祖父の最後の夢
先日祖父が亡くなった。
真昼間、ベッドでうつ伏せになって亡くなっていた。
体調が悪い様子は一切なかったらしい。
死相は生前の祖父の顔よりも柔らかな表情だった。
死因はおそらく強力な心臓発作でしょう、と警察が呼んでくれた医者が言っていた。
ジョージ・ハリスンにそっくりだったわたしのおじいちゃん。
都会っ子で、子どもの頃は少しでも雨が降っていると車でしか学校へ行かなかったらしい。
母が話してくれた祖父の夢の話し。
祖父は先代の猫ミイちゃんをそれはそれは可愛がっていた。白い大きな猫で、緑色の瞳をしていた。
ミイちゃんは童話のなかの猫(服を着てたり二本足で立っておしゃべりしたりするような猫)のように聡明な牝猫だったので、わたしも母も彼女に夢中だったのだけど、祖父の溺愛ぶりはその比ではなかった。
ミイちゃんは20年やもめ暮らしをしていた祖父のもとへふっと現れた運命の女のようだった。
去年の秋に白血病でミイちゃんは亡くなり、それから祖父は食欲もなくほとんど部屋から出なくなった。
そしてミイちゃんが亡くなってから、毎晩のようにこんな夢を見たそうだ。
夜、祖父が自室で寝ていると、足元でふと物音がする。
上体を起こし暗闇で目を凝らすと、白猫が顔だけドアから覗かせている。
「ああ、ミイ。帰ってきてくれたんだね。こっちにおいで」
と祖父は手を伸ばしてその猫を呼ぶと、その白猫はゆっくり姿をあらわす。
そして、その躰の長いしっぽの先まで見えたとき、「ミイじゃないのか」と決まって目が覚めたらしい。
ミイちゃんは潰れたように短かいしっぽの猫だった。
わたしは母からその話しを聞いて大泣きしてしまった。
一緒にいることの少なかった祖父のことをほとんど知らず、あまり繋がりを感じることができなかったから。

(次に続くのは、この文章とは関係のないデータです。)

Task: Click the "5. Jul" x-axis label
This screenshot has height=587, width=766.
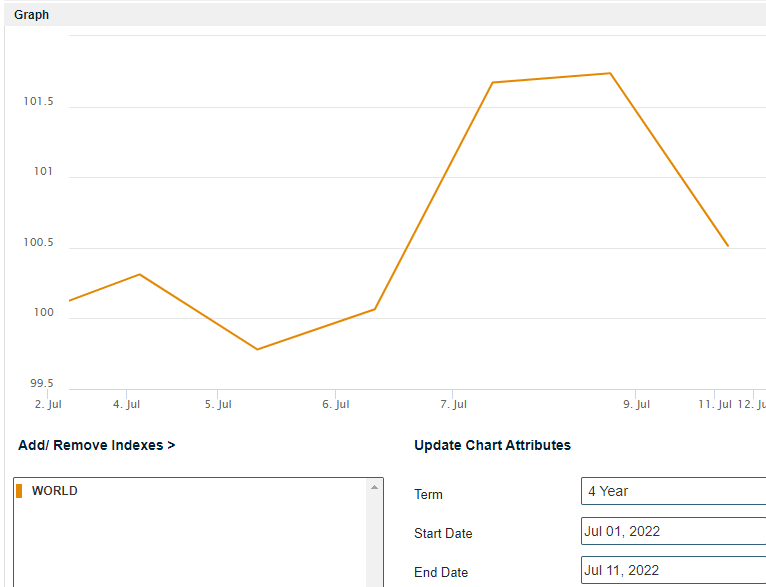Action: [218, 404]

ペットが死ぬたびに部屋に閉じこもって身も世もなく大泣きするのに、22歳にして人の死に初めて泣いた。
そして、祖父もその通りだったようだ。
ああ、わたしはおじいちゃんと、こんなところでこんなにも近い感覚を持って生きていたんだと思うと、泣けて泣けて仕方がなかった。